Uncategorized

I wanted to hold you back

I wanted to hold you back. I wanted to hold you back so badly it makes my heart hurt. This summer you turned 3. You are officially old enough for our towns preschool. Last year your big sister was in preschool and from day one all you wanted to do was get in that building. You wanted to get in that building so badly that I had to use the drop off lane to bring her to school to keep you from trying to bolt into that building.

Next year buddy i would tell you every day as you cried and wanted to go in. After awhile you got used to the routine and stopped crying, but never stopped asking to go too. It didn’t seem like a big deal then to tell you next year you will go, because that was next year not now. But next year came. It’s here, and I’m not ready.

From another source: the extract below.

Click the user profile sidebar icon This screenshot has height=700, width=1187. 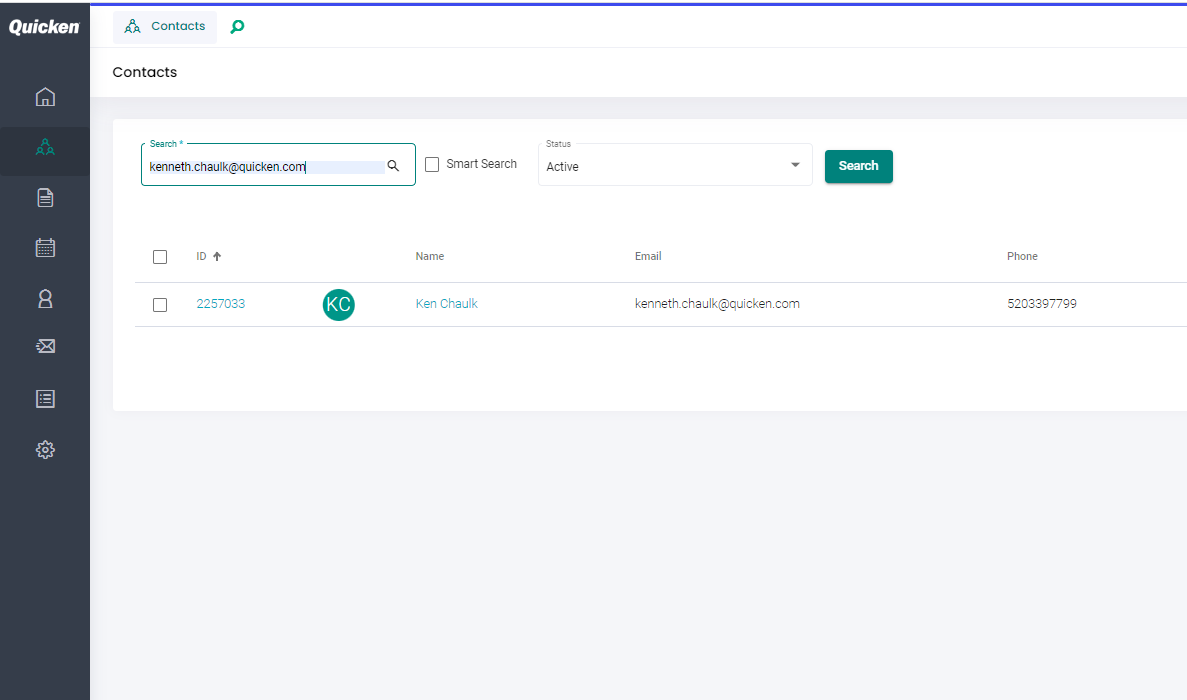pos(45,298)
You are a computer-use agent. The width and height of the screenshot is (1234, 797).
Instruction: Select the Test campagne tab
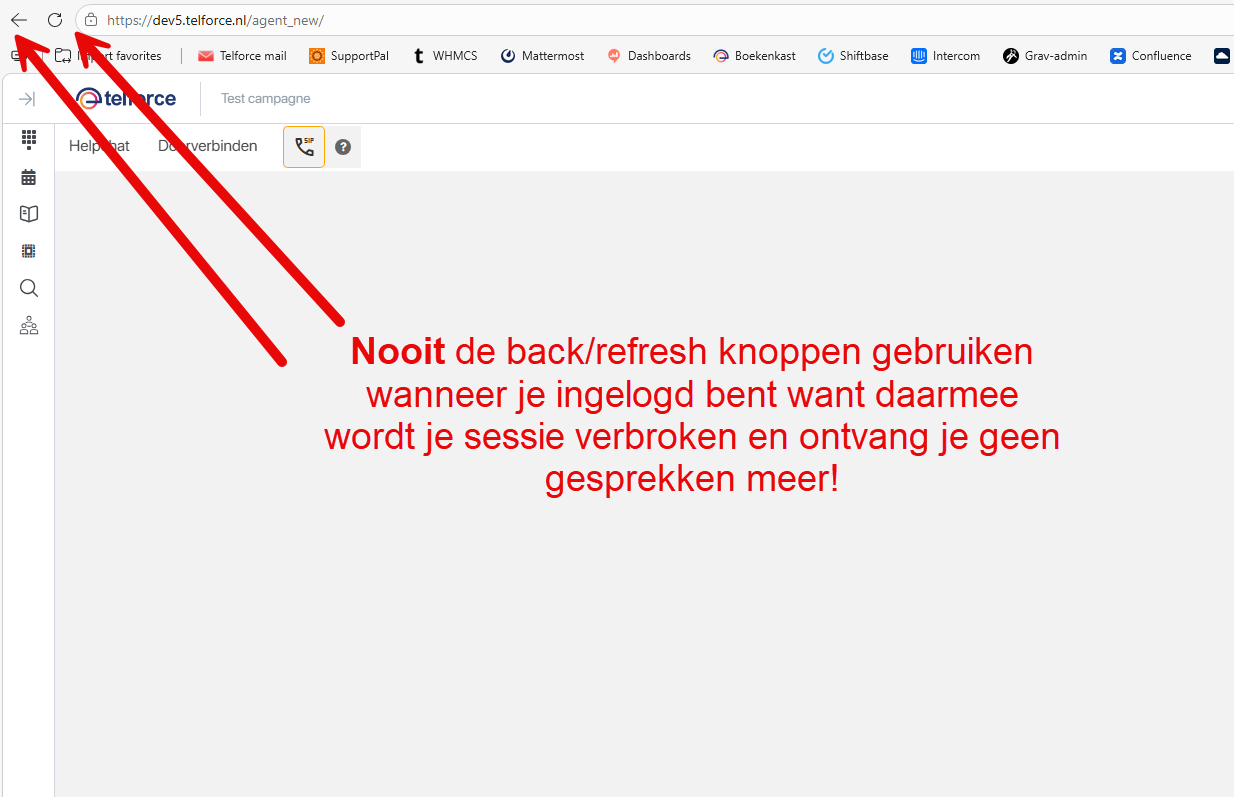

I missed the sign up over the winter for preschool by a few days so you were a few extra places down on the wait list. I felt bad early this summer when it looked like maybe you were not getting a spot at the beginning of the year. This next part makes me feel terrible, but I started to feel glad you were maybe not going. I wanted another year with you , just you. Your baby sister is with us, but she is so little I would have had a year focusing on what you wanted to do. I planned out activities and outtings and all the things to give you some learning while not actually being in school. Your big sister went at 4 and we spent 3 doing just that, learning on our own. I told myself it was just as well you weren’t going because maybe you weren’t ready after all and you would go at 4 and everything would be fine. Since your sister would be taking the bus there would be no building to beg to get into. The truth is maybe I just wasn’t ready.

The other day we got home from a morning activity at the library. I watched you play and thought how happy I would be to have this time with you. As we were getting settled at home I saw I had missed a call. My heart sank when I saw it was the elementary school. I listened to the voice mail and you had your spot. For a second I thought about saying no thank you , but then I thought back to the week before when your sister was telling you that you weren’t going to school with her in the fall and you were so sad. So sad I started to look at other preschools in our area. I called the school and while it hurt I said yes thank you we will accept his spot. I couldn’t hold you back.

The last few days have been bittersweet. I’m honestly so happy for you because you are so happy. Tonight we ordered backpacks for you and your sister. You have been talking non stop about school and how you are going too. I keep telling myself that it is ok, that it’s only 2 and a half hours per day and that we still will have the mornings together to do special things. I keep telling myself it will give me the opportunity to spend some alone time with your baby sister, and to clean, and to catch up on all the things there just aren’t enough hours in the day to do. I tell myself that maybe this will give me more quality time with you and your siblings. Maybe in some ways only having two weeks to get used to the idea is a good thing, I mean how much can I overthink in two short weeks?

I realized that as much as i wanted to hold you back, that would have been wrong of me. To deny you something you wanted so badly to give myself just a little more time. I just wanted to stay in this place with you a little longer. But instead I will smile and wave goodbye at the door, and I will count down the moments until you run back through those doors and tell me how great your day was. I will smile through the tears and be happy for you knowing just how happy you are.